In Deus Ex: Human Revolution, you play Adam Jensen, an ex-swat turned corporate security agent removed from an easy life style and thrown into a world of political intrigue and shadow organizations. All of this takes place in the middle of a renaissance of transhumanism where human beings can challenge the definition of not only themselves but of their fate. While he is picking up the pieces of his life, he is forced to ignore all of his internal pain for the sake of others. What does his life mean? Who is Adam Jensen, or even more intriguing what is Adam Jensen anymore? The themes, storyline, and the game mechanics unify the idea that this is a world of options where your choices not only mold the definition of who you are but the fate of the world. While these choices are a major selling point like Skyrim, there is a clear and present series of events that have a beginning, middle, and end. While it does have a story, it never truly wrestles the choices from the player, instead, it makes your choices that much more significant. As Adam Jensen, you experience these events; you were torn apart and rebuilt as an augment against your will and so they carry weight, because your choices are made by a person who has stakes in the crisis at hand. Even the level design speaks volume, as it’s built to similar format to a city. Strange buildings, roads, and alleys become familiar places as you begin to create short cuts and hidden places everywhere. Admittedly for all the good it does, it does have its flaws. The bosses don’t test the player or make significant statements within the narrative, but is an experience you wouldn’t want to miss.

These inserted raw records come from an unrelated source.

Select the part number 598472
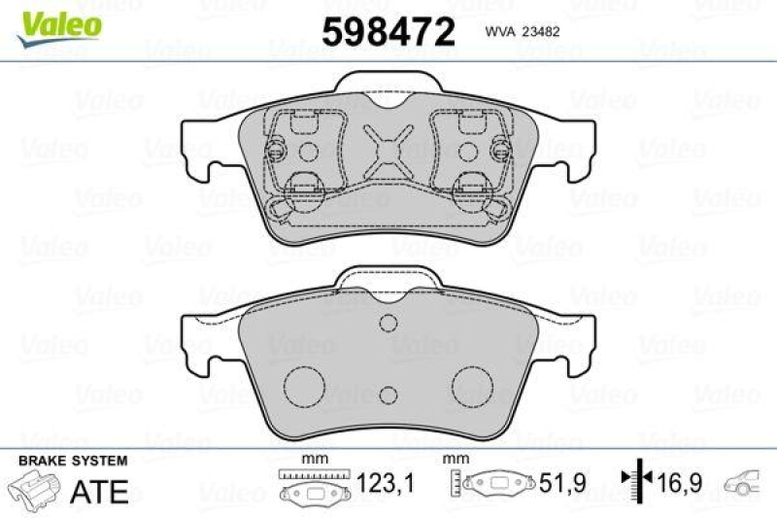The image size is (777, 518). click(x=388, y=33)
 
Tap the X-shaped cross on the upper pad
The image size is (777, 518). click(x=388, y=150)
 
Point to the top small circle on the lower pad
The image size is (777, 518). click(x=388, y=324)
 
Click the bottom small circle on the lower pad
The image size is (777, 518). click(x=388, y=394)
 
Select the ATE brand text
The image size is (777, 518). click(x=100, y=492)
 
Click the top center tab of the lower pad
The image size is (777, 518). click(x=388, y=279)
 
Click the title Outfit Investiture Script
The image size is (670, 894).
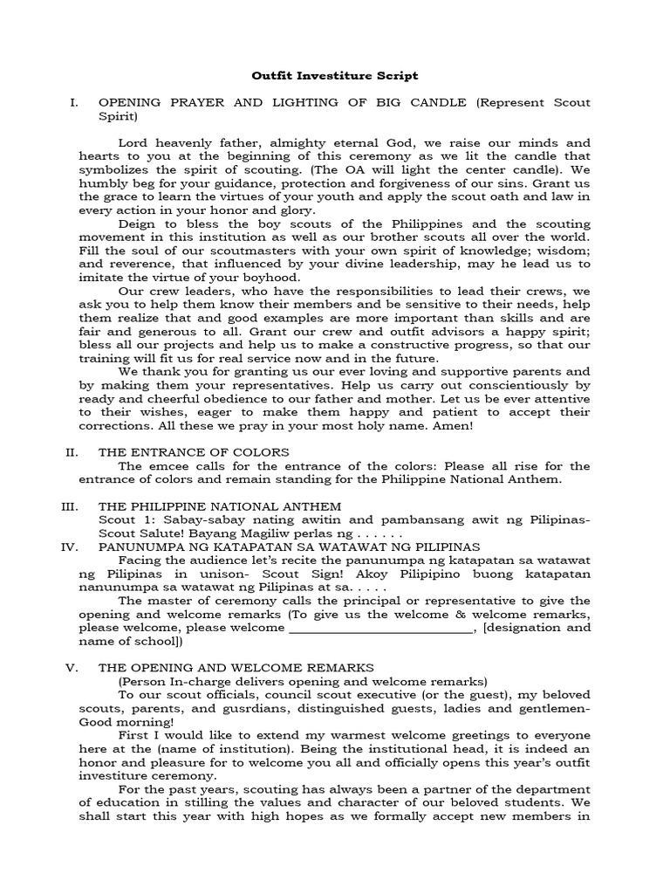coord(335,76)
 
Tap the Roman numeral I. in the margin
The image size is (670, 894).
coord(74,103)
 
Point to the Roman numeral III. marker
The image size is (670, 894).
coord(70,506)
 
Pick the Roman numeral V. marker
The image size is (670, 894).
coord(72,668)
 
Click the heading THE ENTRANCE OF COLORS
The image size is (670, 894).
coord(194,452)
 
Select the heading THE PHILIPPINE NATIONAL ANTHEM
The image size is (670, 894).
coord(220,506)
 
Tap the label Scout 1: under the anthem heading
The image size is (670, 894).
coord(122,520)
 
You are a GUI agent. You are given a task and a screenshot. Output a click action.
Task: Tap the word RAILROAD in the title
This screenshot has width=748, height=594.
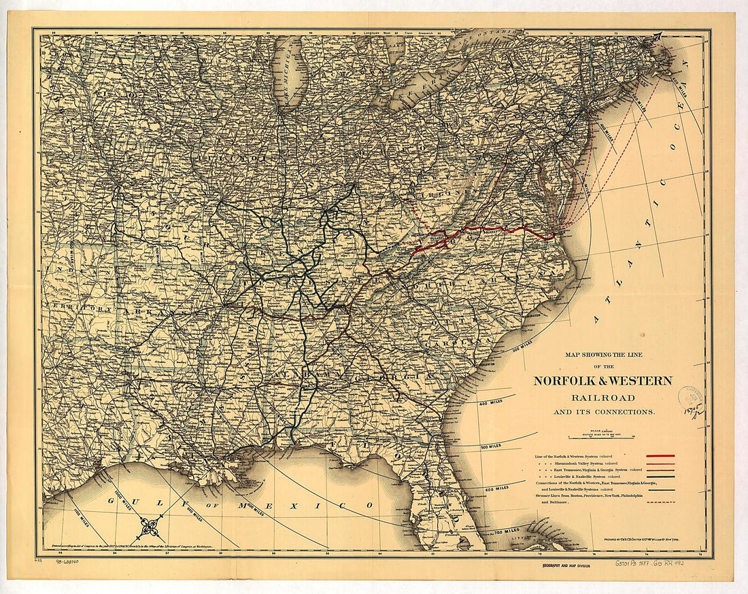602,398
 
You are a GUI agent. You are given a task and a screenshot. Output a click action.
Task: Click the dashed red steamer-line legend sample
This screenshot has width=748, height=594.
660,502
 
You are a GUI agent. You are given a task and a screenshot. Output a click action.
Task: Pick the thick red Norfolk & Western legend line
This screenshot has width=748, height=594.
660,455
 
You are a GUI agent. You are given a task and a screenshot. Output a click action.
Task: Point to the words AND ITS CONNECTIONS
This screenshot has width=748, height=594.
603,412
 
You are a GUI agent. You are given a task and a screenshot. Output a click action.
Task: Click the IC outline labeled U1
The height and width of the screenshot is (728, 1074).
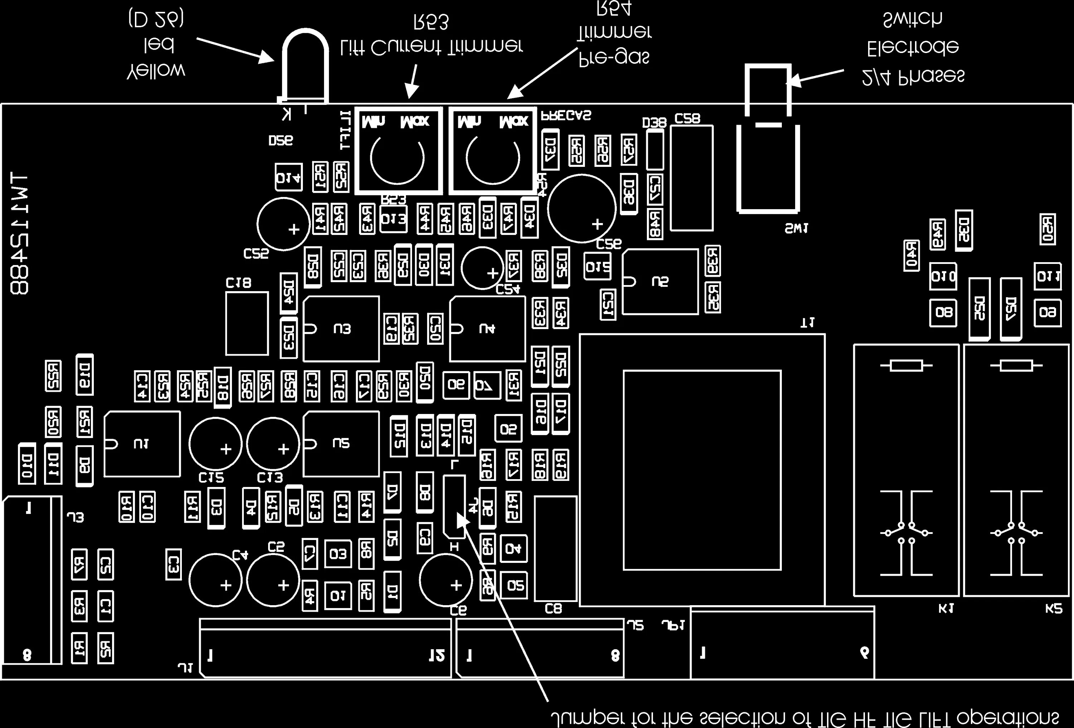coord(142,444)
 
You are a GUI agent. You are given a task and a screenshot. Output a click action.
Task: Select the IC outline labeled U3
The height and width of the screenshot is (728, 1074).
coord(341,329)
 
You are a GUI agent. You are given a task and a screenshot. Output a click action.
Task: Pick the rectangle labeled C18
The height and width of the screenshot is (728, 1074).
coord(247,324)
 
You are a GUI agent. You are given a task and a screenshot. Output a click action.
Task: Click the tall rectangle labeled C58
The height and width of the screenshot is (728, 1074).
coord(691,178)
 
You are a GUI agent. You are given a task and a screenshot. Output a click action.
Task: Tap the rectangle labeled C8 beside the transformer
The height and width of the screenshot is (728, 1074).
coord(556,549)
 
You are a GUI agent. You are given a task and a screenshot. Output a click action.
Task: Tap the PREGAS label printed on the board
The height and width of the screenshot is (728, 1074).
coord(566,116)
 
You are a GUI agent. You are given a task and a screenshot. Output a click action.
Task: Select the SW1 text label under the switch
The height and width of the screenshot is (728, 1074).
coord(796,228)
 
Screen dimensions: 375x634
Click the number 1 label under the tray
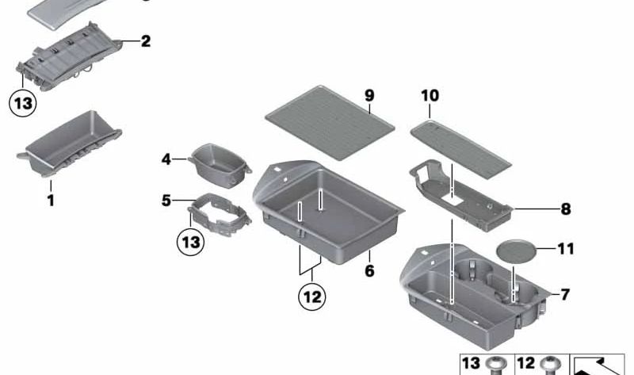coord(51,201)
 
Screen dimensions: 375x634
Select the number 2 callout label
coord(145,41)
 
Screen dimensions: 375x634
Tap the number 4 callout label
coord(166,159)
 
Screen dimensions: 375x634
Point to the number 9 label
coord(369,96)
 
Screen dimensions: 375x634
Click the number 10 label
coord(429,96)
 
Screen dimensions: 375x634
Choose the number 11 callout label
coord(564,249)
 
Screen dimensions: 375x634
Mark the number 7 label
coord(564,295)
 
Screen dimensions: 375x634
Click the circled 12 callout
coord(311,298)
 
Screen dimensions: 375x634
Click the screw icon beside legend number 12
coord(546,365)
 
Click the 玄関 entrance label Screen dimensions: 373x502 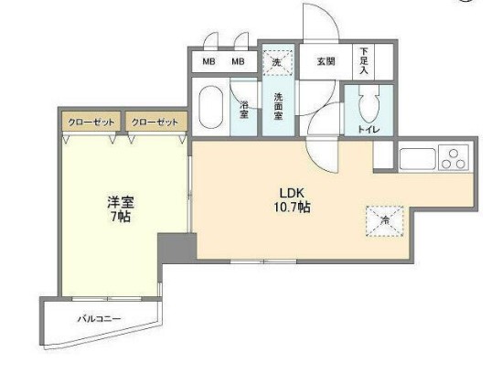[326, 61]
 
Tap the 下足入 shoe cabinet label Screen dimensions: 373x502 [365, 62]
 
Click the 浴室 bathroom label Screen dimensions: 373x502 [245, 108]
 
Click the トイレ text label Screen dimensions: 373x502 [368, 130]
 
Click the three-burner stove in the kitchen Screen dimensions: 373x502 [454, 158]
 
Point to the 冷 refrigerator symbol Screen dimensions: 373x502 [385, 219]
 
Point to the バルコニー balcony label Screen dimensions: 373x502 [99, 319]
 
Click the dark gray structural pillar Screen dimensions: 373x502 [176, 246]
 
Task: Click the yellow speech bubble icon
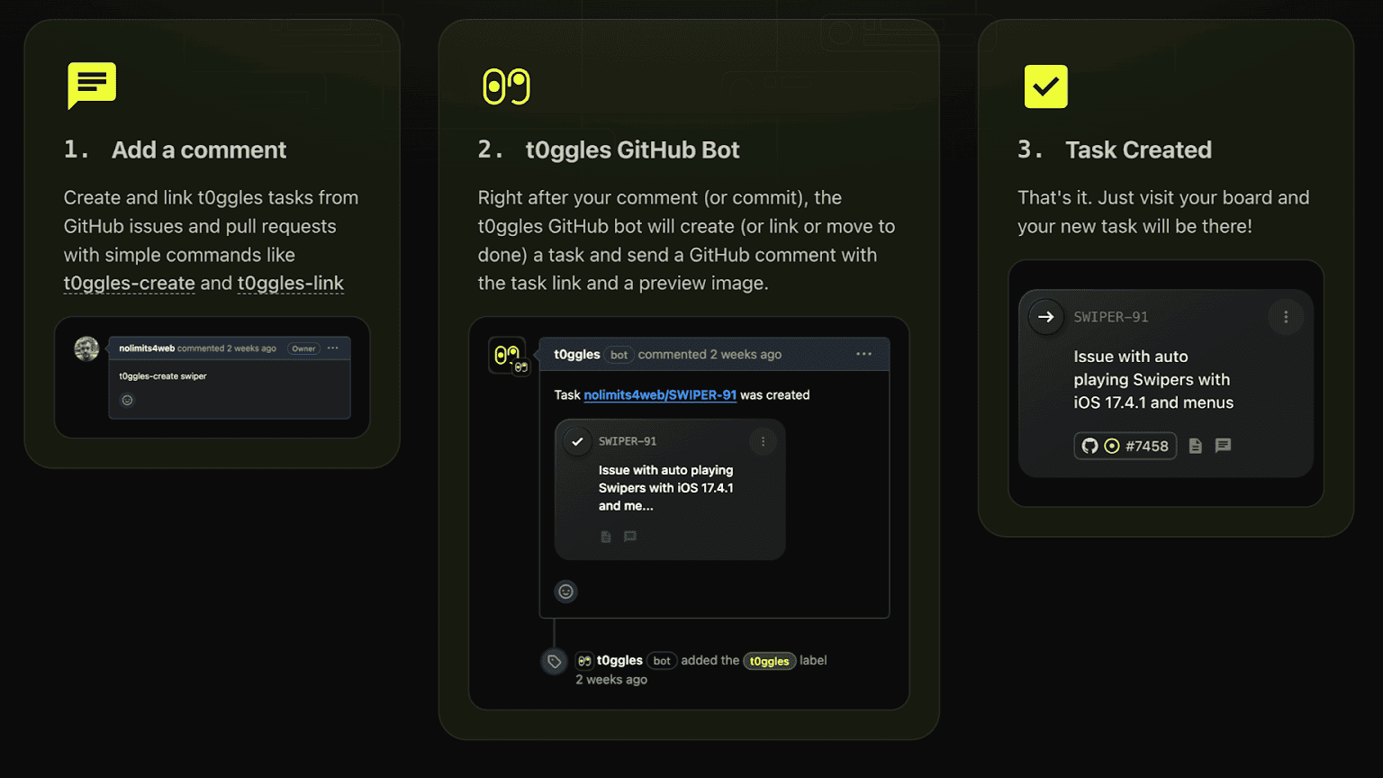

The difference relies partly on who the main character is. As I said before, the Dhovakiin is merely a vehicle for the player’s whim and has no will of his own. He is meant to be a blank slate so that the player can take on the role. But by being a blank slate, he is incapable of laying down the ground work and foundation for the story. Meanwhile Adam Jensen is a person who has aspirations, goals and vices. The player taking on the role of the character facilitates the story and exposition isn’t forced but can come organically. There is a moment in game where you talk to an old friend from your days on SWAT. She begins to talk about how local gangs called the MCB are going to war with the DRB. While this is something that the player doesn’t know, Adam knows and elaborates that they stand for Motor City Bangers and the Derelict Row Ballars, as if he is remembering who they are. This is more of a natural way of delivering exposition, while maintaining theme, story and the fourth wall.

In conclusion, having choices in a game is not inherently a good or bad thing. Simply, it’s how a designer approaches using choices in gameplay to affect the story and how you could use story to support gameplay. We make choices in our daily lives, some of them we are proud of and others not so much. Games are such a unique tool to make us appreciate and feel the weight of choice, their consequences, and how they make us better people. In the end, it’s not about what hardships we face but how we overcome and survive them.